The freight business is moving online, but not everyone is eager to get on board. The most recent annual “State of Online Logistics Sales 2016 Mystery Shopping Survey,” conducted by Freightos, found that large forwarders have made surprisingly little progress with their online freight booking platforms. “I think it’s time for this industry to catch up,” said Freightos CEO, Zvi Schreiber.
However, behind the scenes, Schreiber said that the wakeup call is beginning to be heard, and forwarders are scrambling to catch up with early movers like Kuehne + Nagel and Delta Airlines.
As most airfreight industry insiders are aware, the capabilities and sophistication of back-end IT systems are rapidly advancing, but what about on the front end? Is the customer experience dramatically different? For shippers looking to obtain quotes and book directly online with a forwarder, the answer seems to vary dramatically, according to Israel-based Freightos.
For the “mystery shopping” experiment, Freightos interacted with the online booking portals of the world’s top 20 global freight forwarding websites (the same ranking that was used in Air Cargo World’s Power 25 list), and requested identical quotes for a less-than-container-load (LCL) shipment from a city in China to Chicago. The quote request included sufficient information for a forwarder to respond with a quote, including load type, harmonized system (HS) code, weight, dimensions, incoterms and a statement that the shipper would compare the quote with a direct competitor.

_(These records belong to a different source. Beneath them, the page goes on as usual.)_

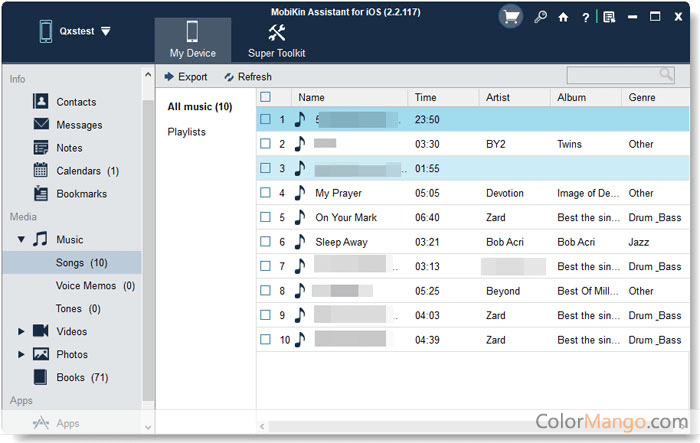Go to home via house icon
The image size is (700, 443).
click(x=564, y=17)
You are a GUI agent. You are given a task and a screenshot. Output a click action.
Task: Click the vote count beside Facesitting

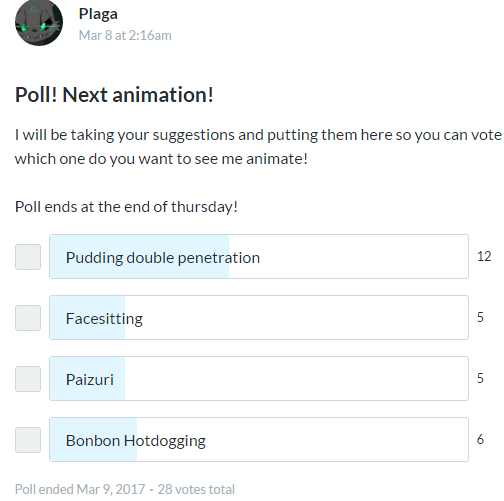pos(480,317)
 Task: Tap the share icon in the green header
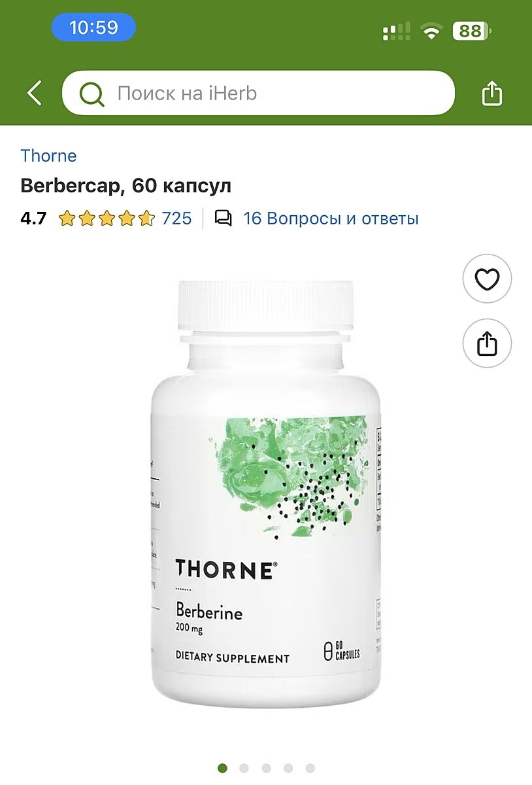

Before diving further into the results, it should be noted that Freightos is a company that not only sells online quote-automation software, but also operates its own online freight marketplace, so the results of this exercise are not free from bias. Even so, the results indicate the majority of the world’s top forwarders are not equipped to offer fast, automated freight quotes through online portals.
Despite incessant talk about innovation in IT and digitization throughout the forwarding industry, the results from 2016’s survey were actually worse than the conclusions from 2015. Schreiber told Air Cargo World, “the results from this year were abysmal. With the exception of Kuehne + Nagel, there was no improvement. In fact, the average quotation actually took longer.”